In 1968 Trilling was suddenly catapulted back to the subject of The Liberal Imagination: namely “the dark and bloody crossroads where literature and politics meet.” Leaders of the Columbia University “revolution” posted a large photograph of Trilling with the legend WANTED DEAD OR ALIVE. FOR CRIMES AGAINST HUMANITY. The steady escalation of the Vietnam war, racial turmoil, the inadequacy of President Johnson, the murder of Martin Luther King on April 4, were among a host of other “issues.” Still more were invented by leftist hysteria and university students who were virtually unteachable because (or so they thought) they already knew everything and were constantly being told by their elders that they were “the best informed, the most intelligent, and the most idealistic the country had ever known.” Trilling, by contrast, said that they were “much less literate, much less intellectually curious, and much less intelligent” than their student predecessors.

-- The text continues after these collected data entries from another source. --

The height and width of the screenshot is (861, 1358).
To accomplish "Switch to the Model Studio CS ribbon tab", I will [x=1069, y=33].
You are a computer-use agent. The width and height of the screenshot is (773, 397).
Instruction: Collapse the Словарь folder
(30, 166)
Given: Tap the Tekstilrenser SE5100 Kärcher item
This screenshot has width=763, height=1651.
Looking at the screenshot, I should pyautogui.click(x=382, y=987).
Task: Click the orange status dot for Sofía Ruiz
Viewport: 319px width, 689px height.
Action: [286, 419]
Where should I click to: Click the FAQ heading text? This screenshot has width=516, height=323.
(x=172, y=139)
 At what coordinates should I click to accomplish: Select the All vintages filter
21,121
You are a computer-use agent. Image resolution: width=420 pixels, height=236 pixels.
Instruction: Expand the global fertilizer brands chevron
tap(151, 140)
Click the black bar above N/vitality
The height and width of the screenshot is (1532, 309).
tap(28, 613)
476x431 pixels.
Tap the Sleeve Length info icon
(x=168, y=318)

On April 23, 1968 Columbia students rebelled against the school’s administration, supposedly a microcosm of American society. The SDS and Students’ African-American Society occupied Hamilton Hall, which housed the college’s administration and also the English Department, including Trilling’s office. The students were eager to become victims of police violence and also to turn the university into a training centre for revolutionaries. Trilling said that “the actual issue . . . was — is . . . a cultural issue. The most radical students were expressing their doctrinaire alienation from . . . the whole of American culture.” According to Diana Trilling, her husband disapproved of the uprising but enjoyed it, especially in its early days. He was appointed to a three-man faculty committee to reassess the university’s disciplinary procedure.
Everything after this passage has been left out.